Il sistema visivo umano, con i suoi tre tipi di coni sensibili rispettivamente al rosso, al verde e al blu, non percepisce tutte le lunghezze d'onda con la stessa efficienza: il verde-giallo intorno ai 555 nanometri è la regione di massima sensibilità fotopica, il che spiega perché la fascia centrale dell'arcobaleno appaia spesso come la più luminosa. L'indaco, che Newton inserì come colore distinto tra il blu e il violetto, non corrisponde a una categoria percettiva robusta per la maggior parte degli osservatori, ed è ormai considerato superfluo in molte trattazioni scientifiche contemporanee.

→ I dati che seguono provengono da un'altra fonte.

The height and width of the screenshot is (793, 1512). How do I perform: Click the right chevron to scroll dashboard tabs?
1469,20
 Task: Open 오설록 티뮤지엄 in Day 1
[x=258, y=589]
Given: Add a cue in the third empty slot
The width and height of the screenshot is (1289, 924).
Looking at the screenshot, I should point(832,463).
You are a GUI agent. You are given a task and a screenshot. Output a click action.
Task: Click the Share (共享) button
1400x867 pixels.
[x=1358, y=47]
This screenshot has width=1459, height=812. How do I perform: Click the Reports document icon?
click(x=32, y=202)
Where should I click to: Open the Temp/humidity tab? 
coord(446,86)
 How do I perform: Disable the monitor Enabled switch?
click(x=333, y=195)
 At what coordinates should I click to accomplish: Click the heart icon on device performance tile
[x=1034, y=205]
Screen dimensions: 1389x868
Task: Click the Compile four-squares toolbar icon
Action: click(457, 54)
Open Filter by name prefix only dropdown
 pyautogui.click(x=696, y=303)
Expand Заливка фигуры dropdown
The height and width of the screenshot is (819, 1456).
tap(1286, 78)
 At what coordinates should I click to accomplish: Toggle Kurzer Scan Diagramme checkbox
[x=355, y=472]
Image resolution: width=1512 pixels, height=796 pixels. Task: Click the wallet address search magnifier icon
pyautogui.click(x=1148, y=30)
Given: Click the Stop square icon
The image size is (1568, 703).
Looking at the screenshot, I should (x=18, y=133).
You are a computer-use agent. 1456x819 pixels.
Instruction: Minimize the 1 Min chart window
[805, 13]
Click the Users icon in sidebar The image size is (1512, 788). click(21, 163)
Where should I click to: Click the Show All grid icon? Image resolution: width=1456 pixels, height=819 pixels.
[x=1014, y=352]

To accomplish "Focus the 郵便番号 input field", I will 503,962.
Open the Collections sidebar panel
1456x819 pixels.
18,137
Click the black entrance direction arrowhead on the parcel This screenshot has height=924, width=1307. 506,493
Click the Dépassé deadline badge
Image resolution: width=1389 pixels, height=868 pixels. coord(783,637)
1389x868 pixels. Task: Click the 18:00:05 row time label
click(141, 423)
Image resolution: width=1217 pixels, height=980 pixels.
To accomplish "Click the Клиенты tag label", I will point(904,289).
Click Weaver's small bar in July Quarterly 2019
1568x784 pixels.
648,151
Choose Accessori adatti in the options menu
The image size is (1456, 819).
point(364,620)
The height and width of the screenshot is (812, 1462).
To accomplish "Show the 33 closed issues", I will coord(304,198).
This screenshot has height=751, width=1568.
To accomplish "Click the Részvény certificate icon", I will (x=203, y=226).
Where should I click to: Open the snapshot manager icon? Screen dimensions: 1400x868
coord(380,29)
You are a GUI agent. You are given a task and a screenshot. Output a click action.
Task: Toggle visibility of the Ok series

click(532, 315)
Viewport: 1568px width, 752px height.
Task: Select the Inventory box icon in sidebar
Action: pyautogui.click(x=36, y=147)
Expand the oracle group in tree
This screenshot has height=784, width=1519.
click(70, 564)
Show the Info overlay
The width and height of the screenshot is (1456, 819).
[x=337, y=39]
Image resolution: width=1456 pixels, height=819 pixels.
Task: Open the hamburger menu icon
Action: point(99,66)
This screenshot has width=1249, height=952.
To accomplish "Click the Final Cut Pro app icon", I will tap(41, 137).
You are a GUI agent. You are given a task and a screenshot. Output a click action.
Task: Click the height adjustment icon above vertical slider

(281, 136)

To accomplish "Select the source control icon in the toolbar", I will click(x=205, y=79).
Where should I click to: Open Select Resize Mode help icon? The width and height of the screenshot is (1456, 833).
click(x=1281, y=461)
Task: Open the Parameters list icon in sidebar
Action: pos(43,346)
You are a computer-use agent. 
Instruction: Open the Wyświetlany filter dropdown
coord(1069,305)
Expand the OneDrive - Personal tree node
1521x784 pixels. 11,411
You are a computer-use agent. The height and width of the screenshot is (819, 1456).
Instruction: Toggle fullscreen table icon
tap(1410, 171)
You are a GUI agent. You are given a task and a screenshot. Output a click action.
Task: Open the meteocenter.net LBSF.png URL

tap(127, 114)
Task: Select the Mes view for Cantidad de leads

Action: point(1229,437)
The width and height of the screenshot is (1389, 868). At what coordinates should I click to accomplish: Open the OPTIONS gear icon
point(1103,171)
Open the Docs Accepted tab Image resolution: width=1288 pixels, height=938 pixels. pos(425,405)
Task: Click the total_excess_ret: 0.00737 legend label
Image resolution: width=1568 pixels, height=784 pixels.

Varianti del fenomeno: arcobaleni lunari, riflessione e polarizzazione
La stessa fisica che governa l'arcobaleno solare si applica, con le dovute proporzioni di intensità, agli arcobaleni lunari, formati dalla luce riflessa dalla luna piena anziché dal sole diretto; la luminosità notturna è però circa un milione di volte inferiore a quella solare, con la conseguenza che i recettori del colore nell'occhio umano — i coni — non si attivano sufficientemente, e l'arco appare bianco o grigio-argenteo all'osservazione diretta, mentre si rivela nei suoi colori completi nelle fotografie a lunga esposizione.
Un'altra variante meno nota è l'arcobaleno da riflessione, che si produce quando la luce solare viene prima riflessa da una superficie d'acqua piana — un lago, una pozza — e poi dispersa dalle gocce di pioggia: in questo caso si forma un secondo arco, intersecato con il primario, con un centro diverso e un andamento che può sembrare paradossale rispetto all'arco principale.
Sul piano della polarizzazione, la luce dell'arcobaleno è parzialmente polarizzata in modo lineare, con il piano di polarizzazione tangenziale all'arco: un filtro polarizzatore orientato correttamente può attenuare o accentuare visibilmente la luminosità dell'arco, e questa proprietà è sfruttata in fotografia per aumentare il contrasto dei colori rispetto al cielo circostante. La complessità del fenomeno, dunque, non si esaurisce nell'ordine cromatico visibile: ogni proprietà fisica della luce — velocità, direzione, polarizzazione — lascia la propria impronta nell'arcobaleno, e chi osserva con gli strumenti giusti può leggerle tutte.